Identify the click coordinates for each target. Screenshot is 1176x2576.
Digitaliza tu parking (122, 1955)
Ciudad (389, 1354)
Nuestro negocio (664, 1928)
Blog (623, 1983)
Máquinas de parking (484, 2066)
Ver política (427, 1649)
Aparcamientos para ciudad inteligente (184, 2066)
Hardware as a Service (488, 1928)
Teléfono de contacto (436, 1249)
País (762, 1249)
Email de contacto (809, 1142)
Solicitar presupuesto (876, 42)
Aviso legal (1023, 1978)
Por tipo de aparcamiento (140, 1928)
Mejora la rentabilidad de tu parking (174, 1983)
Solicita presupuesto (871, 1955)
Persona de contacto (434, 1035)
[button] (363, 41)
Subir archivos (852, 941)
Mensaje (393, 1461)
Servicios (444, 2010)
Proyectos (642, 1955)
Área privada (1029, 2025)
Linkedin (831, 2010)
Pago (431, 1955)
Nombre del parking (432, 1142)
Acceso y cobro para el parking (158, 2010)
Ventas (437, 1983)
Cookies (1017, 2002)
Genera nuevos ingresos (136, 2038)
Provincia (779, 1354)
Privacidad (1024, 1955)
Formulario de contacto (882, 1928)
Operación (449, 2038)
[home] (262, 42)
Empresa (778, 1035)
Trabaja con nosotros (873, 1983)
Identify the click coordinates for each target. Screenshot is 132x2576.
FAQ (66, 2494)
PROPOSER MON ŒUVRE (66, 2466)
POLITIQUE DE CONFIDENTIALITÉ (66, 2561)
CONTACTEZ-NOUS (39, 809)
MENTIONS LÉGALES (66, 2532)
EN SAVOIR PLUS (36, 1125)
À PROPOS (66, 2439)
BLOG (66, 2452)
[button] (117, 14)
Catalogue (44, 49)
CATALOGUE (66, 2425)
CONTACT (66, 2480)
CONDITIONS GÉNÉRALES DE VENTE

> _PROBLEM DESCRIPTION_:
Produce a precise copy of all the material above.

> _SOLUTION_:
Identify the click coordinates for each target. Screenshot is 1176x2576.
Digitaliza tu parking (122, 1955)
Ciudad (389, 1354)
Nuestro negocio (664, 1928)
Blog (623, 1983)
Máquinas de parking (484, 2066)
Ver política (427, 1649)
Aparcamientos para ciudad inteligente (184, 2066)
Hardware as a Service (488, 1928)
Teléfono de contacto (436, 1249)
País (762, 1249)
Email de contacto (809, 1142)
Solicitar presupuesto (876, 42)
Aviso legal (1023, 1978)
Por tipo de aparcamiento (140, 1928)
Mejora la rentabilidad de tu parking (174, 1983)
Solicita presupuesto (871, 1955)
Persona de contacto (434, 1035)
[button] (363, 41)
Subir archivos (852, 941)
Mensaje (393, 1461)
Servicios (444, 2010)
Proyectos (642, 1955)
Área privada (1029, 2025)
Linkedin (831, 2010)
Pago (431, 1955)
Nombre del parking (432, 1142)
Acceso y cobro para el parking (158, 2010)
Ventas (437, 1983)
Cookies (1017, 2002)
Genera nuevos ingresos (136, 2038)
Provincia (779, 1354)
Privacidad (1024, 1955)
Formulario de contacto (882, 1928)
Operación (449, 2038)
[home] (262, 42)
Empresa (778, 1035)
Trabaja con nosotros (873, 1983)
Identify the click coordinates for each target. Screenshot is 132x2576.
FAQ (66, 2494)
PROPOSER MON ŒUVRE (66, 2466)
POLITIQUE DE CONFIDENTIALITÉ (66, 2561)
CONTACTEZ-NOUS (39, 809)
MENTIONS LÉGALES (66, 2532)
EN SAVOIR PLUS (36, 1125)
À PROPOS (66, 2439)
BLOG (66, 2452)
[button] (117, 14)
Catalogue (44, 49)
CATALOGUE (66, 2425)
CONTACT (66, 2480)
CONDITIONS GÉNÉRALES DE VENTE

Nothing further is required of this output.